Repeat exactly, and only, the lines from the line containing "Instruction: Expand the Code" through the last line of the records below, including both.

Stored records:

((

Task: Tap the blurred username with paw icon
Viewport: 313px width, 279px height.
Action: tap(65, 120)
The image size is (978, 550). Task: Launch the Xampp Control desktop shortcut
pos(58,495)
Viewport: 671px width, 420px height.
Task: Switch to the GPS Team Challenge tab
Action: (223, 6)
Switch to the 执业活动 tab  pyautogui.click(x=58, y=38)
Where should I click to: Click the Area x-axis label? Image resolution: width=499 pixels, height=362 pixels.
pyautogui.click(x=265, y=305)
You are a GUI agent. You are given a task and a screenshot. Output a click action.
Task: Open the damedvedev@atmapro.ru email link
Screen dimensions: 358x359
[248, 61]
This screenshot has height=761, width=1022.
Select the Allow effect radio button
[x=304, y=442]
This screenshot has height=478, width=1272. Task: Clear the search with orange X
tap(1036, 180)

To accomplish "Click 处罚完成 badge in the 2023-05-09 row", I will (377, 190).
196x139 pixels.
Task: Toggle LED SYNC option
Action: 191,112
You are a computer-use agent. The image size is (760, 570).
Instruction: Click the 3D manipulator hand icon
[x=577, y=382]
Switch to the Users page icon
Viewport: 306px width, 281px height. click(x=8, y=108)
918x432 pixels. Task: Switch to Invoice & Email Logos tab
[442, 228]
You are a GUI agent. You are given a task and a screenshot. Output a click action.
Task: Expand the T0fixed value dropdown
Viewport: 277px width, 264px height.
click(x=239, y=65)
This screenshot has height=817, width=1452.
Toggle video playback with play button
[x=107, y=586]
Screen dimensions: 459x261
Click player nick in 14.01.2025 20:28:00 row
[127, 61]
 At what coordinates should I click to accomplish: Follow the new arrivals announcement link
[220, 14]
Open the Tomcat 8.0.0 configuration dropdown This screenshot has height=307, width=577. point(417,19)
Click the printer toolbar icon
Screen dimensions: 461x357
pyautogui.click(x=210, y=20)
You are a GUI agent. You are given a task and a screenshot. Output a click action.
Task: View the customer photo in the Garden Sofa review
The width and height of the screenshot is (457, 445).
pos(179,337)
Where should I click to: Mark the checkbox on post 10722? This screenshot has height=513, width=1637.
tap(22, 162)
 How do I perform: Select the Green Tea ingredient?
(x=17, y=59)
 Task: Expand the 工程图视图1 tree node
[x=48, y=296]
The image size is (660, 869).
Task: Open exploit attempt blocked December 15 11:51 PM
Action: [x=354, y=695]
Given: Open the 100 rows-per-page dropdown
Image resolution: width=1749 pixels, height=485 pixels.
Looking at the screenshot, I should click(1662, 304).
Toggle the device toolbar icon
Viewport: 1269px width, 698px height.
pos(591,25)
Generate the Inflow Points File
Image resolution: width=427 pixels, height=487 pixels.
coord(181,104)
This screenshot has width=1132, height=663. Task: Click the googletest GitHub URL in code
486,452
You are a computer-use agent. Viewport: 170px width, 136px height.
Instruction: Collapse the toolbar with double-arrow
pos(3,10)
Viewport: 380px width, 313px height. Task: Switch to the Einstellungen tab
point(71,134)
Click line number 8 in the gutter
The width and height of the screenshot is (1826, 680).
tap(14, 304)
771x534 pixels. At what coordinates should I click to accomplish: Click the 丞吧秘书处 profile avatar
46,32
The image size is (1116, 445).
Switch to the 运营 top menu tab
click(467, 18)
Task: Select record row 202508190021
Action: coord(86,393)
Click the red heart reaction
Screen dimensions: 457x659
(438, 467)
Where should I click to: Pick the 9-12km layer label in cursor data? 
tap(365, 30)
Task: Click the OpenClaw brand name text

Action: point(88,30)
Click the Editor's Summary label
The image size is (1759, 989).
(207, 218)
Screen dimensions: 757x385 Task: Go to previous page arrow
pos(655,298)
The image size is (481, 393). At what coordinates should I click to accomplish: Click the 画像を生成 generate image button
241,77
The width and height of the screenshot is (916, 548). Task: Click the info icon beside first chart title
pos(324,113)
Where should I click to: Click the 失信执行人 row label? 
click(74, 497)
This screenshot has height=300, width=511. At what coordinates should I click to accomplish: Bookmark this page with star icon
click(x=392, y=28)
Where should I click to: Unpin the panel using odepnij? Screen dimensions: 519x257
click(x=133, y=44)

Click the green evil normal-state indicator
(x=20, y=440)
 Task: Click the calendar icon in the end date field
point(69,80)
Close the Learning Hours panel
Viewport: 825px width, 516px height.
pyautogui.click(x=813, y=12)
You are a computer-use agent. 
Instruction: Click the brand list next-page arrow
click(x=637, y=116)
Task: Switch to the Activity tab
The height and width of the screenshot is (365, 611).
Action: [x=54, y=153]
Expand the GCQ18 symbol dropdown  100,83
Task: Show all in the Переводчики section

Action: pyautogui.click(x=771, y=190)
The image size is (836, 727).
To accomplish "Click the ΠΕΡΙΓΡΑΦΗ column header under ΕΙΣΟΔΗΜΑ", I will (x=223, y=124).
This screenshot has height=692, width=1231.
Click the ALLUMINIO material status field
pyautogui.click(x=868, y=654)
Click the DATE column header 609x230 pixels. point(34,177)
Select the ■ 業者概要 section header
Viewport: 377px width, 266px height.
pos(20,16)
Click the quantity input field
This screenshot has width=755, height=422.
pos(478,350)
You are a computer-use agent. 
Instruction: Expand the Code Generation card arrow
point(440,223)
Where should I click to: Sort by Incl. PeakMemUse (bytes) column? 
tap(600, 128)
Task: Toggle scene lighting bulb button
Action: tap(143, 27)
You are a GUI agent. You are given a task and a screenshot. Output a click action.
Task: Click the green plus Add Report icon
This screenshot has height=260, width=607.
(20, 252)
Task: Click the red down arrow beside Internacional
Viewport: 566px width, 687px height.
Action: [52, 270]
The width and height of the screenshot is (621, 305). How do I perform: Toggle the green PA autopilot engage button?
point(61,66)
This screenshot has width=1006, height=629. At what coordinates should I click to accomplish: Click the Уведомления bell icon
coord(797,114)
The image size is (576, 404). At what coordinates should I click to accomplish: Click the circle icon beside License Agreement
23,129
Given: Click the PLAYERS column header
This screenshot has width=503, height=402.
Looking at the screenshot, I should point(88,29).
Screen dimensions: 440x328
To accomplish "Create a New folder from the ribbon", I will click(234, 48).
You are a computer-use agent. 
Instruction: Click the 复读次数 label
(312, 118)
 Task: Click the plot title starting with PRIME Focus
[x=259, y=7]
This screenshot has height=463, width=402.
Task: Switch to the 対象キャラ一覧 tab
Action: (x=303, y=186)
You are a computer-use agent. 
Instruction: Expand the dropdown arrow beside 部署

))

> _ANSWER_:
Instruction: Expand the Code Generation card arrow
point(440,223)
Where should I click to: Sort by Incl. PeakMemUse (bytes) column? 
tap(600, 128)
Task: Toggle scene lighting bulb button
Action: tap(143, 27)
You are a GUI agent. You are given a task and a screenshot. Output a click action.
Task: Click the green plus Add Report icon
This screenshot has height=260, width=607.
(20, 252)
Task: Click the red down arrow beside Internacional
Viewport: 566px width, 687px height.
Action: [52, 270]
The width and height of the screenshot is (621, 305). How do I perform: Toggle the green PA autopilot engage button?
point(61,66)
This screenshot has width=1006, height=629. At what coordinates should I click to accomplish: Click the Уведомления bell icon
coord(797,114)
The image size is (576, 404). At what coordinates should I click to accomplish: Click the circle icon beside License Agreement
23,129
Given: Click the PLAYERS column header
This screenshot has width=503, height=402.
Looking at the screenshot, I should point(88,29).
Screen dimensions: 440x328
To accomplish "Create a New folder from the ribbon", I will click(234, 48).
You are a computer-use agent. 
Instruction: Click the 复读次数 label
(312, 118)
 Task: Click the plot title starting with PRIME Focus
[x=259, y=7]
This screenshot has height=463, width=402.
Task: Switch to the 対象キャラ一覧 tab
Action: (x=303, y=186)
You are a computer-use agent. 
Instruction: Expand the dropdown arrow beside 部署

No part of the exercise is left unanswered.